Pour bénéficier d’un budget à la hauteur (un peu moins d’un million de dollars de l’époque), Roger Corman s’associa à nouveau avec un studio, la United Artists, et dut composer avec les demandes de ses financiers, qui ne voulaient pas d’un film « trop allemand ». Le rôle du capitaine canadien engagé dans la Royal Air Force Arthur Roy Brown (à qui le tir qui tua le Baron Rouge a longtemps été attribué) fut donc étendu pour équilibrer les deux camps, même si Von Richtofen est clairement le personnage qui intéresse le plus Corman.
C’est l’allégorie de « la machine de guerre moderne contre les antiques notions de chevalerie » qui est au centre du projet de Roger Corman pour ce film, et pas le respect à la lettre de la réalité historique (même si certains éléments véridiques ont été conservés). Ce portrait de Von Richtofen est partagé entre une vision fantasmée de l’image du pilote (tel qu’il est filmé dans certaines scènes de vol) et le décalage avec la posture hiératique d’un homme qui se caractérise également par une certaine arrogance. L’américain John Phillip Law (Barbarella, Danger : Diabolik !) n’a jamais été le plus expressif des acteurs, loin de là, mais son jeu assez figé se prête dans un certain sens plutôt bien à cette interprétation de ce personnage historique.

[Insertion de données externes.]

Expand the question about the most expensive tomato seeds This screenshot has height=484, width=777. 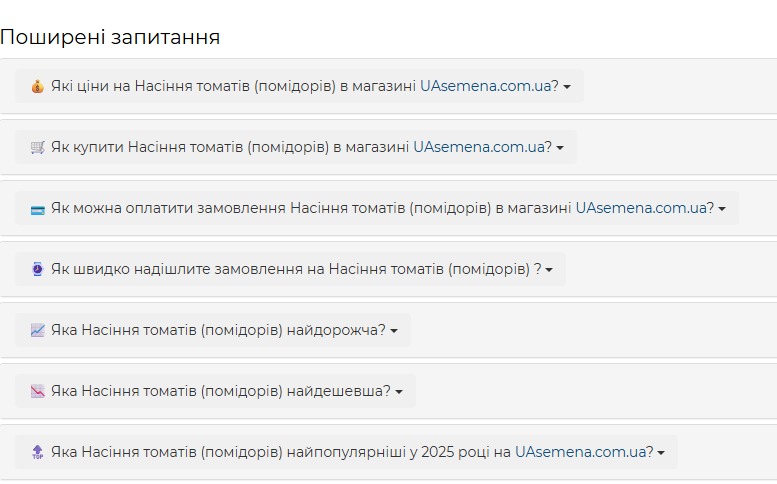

John Phillip Law n’était pourtant pas le choix principal de Roger Corman qui voulait l’allemand Helmut Berger pour le rôle. Mais c’est United Artists qui imposa un américain, ce qui accentua encore plus les mauvaises relations entre le studio et le farouche indépendant. Ajoutez à cela un tournage à problèmes et des interventions sur le scénario et le montage (il y a quelques coupes sauvages qui sautent aux yeux), et cela donne un résultat final qui ne manque pas d’intérêt mais qui est aussi assez irrégulier, avec deux points de vue sur le film qui s’équilibrent mal…
Si les scènes qui se passent sur le plancher des vaches sont parfois empesées, Le Baron Rouge se distingue tout de même par ses nombreux combats aériens, brillamment chorégraphiés et qui figurent parmi les scènes les plus impressionnantes tournées par Roger Corman.